**TEXT EXTRACT**
* * * * *
It was a delicious combo! (And if you want to make it vegan, just leave out the goat cheese – although I think it’s what ties the whole dish together. And if you want to go not vegetarian, you can add prosciutto, as suggested in the original recipe). We also had a salad of boston lettuce and tomatoes with a balsamic vinaigrette with a touch of honey and sesame seeds. We still have the beet greens to use though… any good suggestions?

farm shares and purple produce

Due to some generosity and the good fortune of our friends’ vacation, Chris and I inherited two weeks worth of farm-fresh produce. Our friends are members of a CSA (Community Supported Agriculture) in the Dumbo/Vinegar Hill neighborhood. For those of you not familiar, CSA’s are a way for people to buy produce directly from local farms. Before the harvest season, members pre-pay to buy fresh, locally grown organic vegetables which they pick up one evening a week. The farm for this CSA is Sang Lee Farm on Long Island, and this week our share included red romaine, red bulb onions, a bunch of ong choy, purple basil, cherry tomatoes, orange heirloom tomatoes, and watermelon. The night we picked up the share, we made a big pot of mussels with white wine and crusty bread, sauteed the ong choy (which I had never heard of but it tasted kind of like spinach) with garlic and olive oil, made a salad of the red romaine and cherry tomatoes, and had some watermelon for dessert. I was in fresh veggie heaven, and we still had the onions, purple basil, orange tomato, and lots of watermelon left over.
* * * * *
**RECORDED INFORMATION**
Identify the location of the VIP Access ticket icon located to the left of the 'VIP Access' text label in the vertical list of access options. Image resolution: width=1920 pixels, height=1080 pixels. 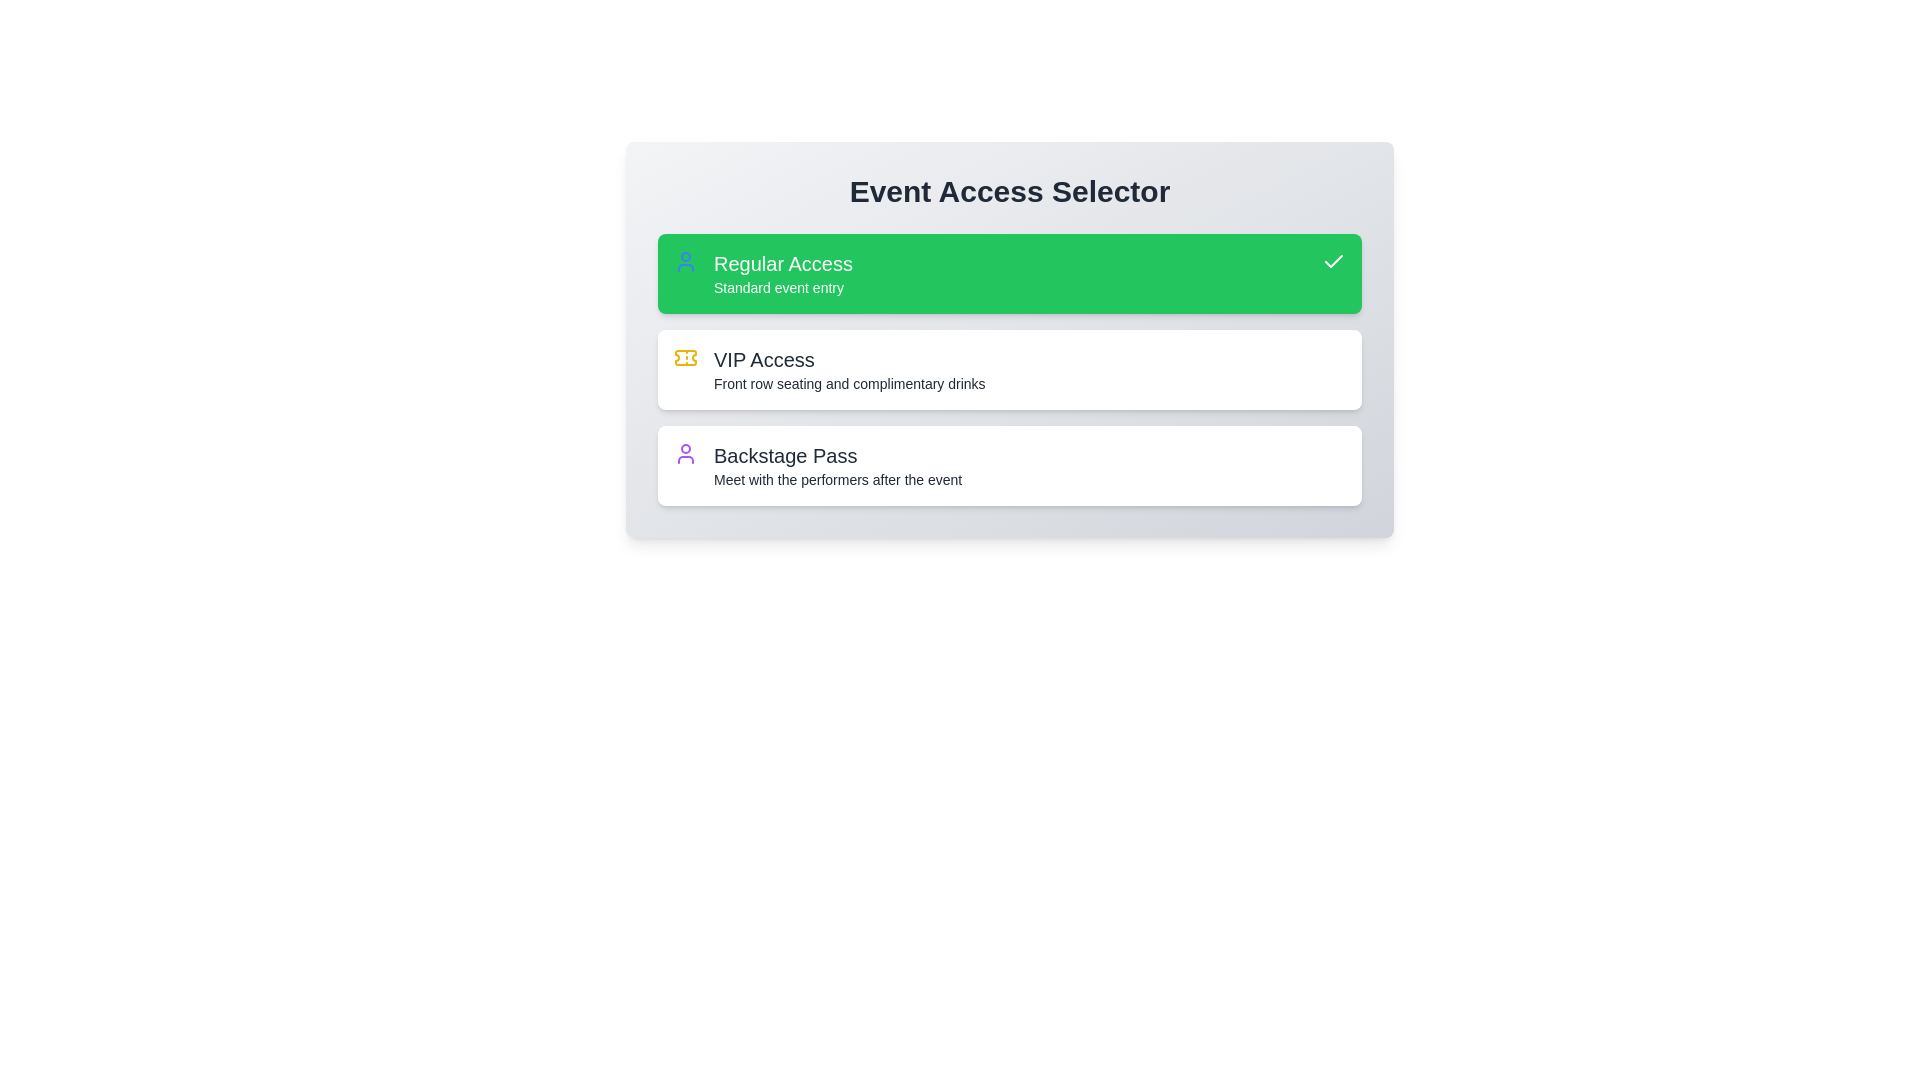
(686, 357).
* * * * *
**CHALLENGES**
• 1. According to the blog post, which farm supplies the CSA, and where is it?
• 2. Rewrite the stretch of the blog post from "It was a delicious" through "any good suggestions?", swapping "goat cheese" for "feta".
You won't need the data here.

**WRITTEN ANSWERS**
• 1. Sang Lee Farm on Long Island.

• 2.
It was a delicious combo! (And if you want to make it vegan, just leave out the feta – although I think it’s what ties the whole dish together. And if you want to go not vegetarian, you can add prosciutto, as suggested in the original recipe). We also had a salad of boston lettuce and tomatoes with a balsamic vinaigrette with a touch of honey and sesame seeds. We still have the beet greens to use though… any good suggestions?